> [Data for review]:
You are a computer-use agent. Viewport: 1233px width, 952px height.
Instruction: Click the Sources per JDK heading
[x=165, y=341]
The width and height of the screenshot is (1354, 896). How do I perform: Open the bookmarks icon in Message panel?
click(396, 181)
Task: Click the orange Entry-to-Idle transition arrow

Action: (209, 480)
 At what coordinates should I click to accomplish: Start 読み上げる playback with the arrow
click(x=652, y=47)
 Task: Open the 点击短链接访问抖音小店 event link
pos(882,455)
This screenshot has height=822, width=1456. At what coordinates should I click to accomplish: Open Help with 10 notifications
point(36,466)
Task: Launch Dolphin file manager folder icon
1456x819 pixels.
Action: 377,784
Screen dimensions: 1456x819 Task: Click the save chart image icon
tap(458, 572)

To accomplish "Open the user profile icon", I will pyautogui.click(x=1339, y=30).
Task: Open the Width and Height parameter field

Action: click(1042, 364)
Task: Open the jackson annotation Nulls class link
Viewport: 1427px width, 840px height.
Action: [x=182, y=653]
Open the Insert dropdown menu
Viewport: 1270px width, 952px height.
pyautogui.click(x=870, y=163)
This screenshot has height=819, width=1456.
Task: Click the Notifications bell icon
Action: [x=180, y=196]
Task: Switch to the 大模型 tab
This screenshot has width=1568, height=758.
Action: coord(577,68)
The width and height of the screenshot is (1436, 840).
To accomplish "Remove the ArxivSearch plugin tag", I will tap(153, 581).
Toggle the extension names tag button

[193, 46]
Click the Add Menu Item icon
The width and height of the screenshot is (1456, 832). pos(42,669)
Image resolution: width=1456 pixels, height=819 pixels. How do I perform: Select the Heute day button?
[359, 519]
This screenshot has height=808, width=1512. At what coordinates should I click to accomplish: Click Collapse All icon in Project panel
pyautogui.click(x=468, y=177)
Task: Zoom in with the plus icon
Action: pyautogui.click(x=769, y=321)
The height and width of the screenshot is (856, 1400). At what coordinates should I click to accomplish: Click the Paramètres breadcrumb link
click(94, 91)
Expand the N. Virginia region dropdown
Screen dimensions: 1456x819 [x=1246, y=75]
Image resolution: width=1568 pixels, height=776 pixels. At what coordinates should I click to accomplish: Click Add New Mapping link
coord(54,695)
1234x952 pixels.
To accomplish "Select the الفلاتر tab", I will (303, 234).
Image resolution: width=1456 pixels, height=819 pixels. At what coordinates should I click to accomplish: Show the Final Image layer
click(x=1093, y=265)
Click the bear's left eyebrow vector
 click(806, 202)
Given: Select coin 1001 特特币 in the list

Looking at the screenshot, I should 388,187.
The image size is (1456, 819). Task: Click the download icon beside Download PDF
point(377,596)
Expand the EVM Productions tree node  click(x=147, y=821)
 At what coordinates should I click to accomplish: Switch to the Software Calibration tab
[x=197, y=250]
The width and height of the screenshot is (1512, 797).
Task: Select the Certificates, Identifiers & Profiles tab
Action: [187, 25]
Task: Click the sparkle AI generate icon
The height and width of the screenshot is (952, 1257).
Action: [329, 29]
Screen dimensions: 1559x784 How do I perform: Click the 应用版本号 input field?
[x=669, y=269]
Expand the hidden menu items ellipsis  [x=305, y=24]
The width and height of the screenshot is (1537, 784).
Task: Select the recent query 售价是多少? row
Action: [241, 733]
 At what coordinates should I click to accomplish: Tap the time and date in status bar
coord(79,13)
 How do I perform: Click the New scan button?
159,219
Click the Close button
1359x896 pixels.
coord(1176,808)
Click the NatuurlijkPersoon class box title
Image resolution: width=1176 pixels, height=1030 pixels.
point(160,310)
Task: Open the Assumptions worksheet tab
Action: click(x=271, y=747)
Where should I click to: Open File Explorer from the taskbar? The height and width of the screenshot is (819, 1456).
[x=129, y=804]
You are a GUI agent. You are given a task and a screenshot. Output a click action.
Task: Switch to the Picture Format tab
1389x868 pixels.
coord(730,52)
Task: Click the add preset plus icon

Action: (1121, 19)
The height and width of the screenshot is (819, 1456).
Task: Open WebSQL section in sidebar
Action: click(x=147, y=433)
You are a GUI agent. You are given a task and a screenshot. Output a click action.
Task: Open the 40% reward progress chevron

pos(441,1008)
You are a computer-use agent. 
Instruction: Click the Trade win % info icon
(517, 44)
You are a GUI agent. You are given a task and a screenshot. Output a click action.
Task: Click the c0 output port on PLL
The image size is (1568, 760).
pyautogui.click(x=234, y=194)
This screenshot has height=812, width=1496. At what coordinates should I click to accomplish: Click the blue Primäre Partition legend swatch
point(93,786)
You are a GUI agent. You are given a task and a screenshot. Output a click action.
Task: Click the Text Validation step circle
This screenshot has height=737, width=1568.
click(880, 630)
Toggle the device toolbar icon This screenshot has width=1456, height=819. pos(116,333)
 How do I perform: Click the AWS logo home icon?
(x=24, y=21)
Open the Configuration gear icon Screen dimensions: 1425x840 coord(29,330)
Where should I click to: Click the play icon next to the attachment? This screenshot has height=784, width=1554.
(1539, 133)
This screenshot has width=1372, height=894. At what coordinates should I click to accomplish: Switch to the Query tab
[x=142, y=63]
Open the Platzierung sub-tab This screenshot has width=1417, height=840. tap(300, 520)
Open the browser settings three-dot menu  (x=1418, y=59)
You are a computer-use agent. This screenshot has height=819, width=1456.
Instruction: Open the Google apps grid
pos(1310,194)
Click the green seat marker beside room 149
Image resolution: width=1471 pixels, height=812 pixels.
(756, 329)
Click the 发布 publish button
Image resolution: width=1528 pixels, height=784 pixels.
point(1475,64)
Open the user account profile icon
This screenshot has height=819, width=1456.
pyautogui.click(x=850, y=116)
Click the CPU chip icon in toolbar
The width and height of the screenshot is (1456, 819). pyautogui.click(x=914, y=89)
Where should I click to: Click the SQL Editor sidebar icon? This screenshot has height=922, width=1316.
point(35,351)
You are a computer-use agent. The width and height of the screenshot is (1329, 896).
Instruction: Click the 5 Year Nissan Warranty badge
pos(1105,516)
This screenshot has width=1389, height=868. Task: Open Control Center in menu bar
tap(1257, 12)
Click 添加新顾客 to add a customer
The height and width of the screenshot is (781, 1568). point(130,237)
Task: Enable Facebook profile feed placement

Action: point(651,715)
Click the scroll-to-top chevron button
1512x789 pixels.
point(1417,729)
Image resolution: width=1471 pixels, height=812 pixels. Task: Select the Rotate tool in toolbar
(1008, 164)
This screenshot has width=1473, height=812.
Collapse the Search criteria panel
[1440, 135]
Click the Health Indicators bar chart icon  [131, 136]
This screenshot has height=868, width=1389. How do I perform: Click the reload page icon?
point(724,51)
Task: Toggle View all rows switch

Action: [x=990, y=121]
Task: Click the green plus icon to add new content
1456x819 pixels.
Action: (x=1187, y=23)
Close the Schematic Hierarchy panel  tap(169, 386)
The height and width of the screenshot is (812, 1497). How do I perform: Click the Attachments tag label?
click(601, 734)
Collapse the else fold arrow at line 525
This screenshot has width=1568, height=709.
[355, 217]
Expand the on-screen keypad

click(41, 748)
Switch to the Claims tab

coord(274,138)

> [Assignment]: Search the material above for the word "will", and return each line that holds it.

> [Solved problem]:
To accomplish "Open the user profile icon", I will pyautogui.click(x=1339, y=30).
To accomplish "Remove the ArxivSearch plugin tag", I will tap(153, 581).
To accomplish "Select the الفلاتر tab", I will (303, 234).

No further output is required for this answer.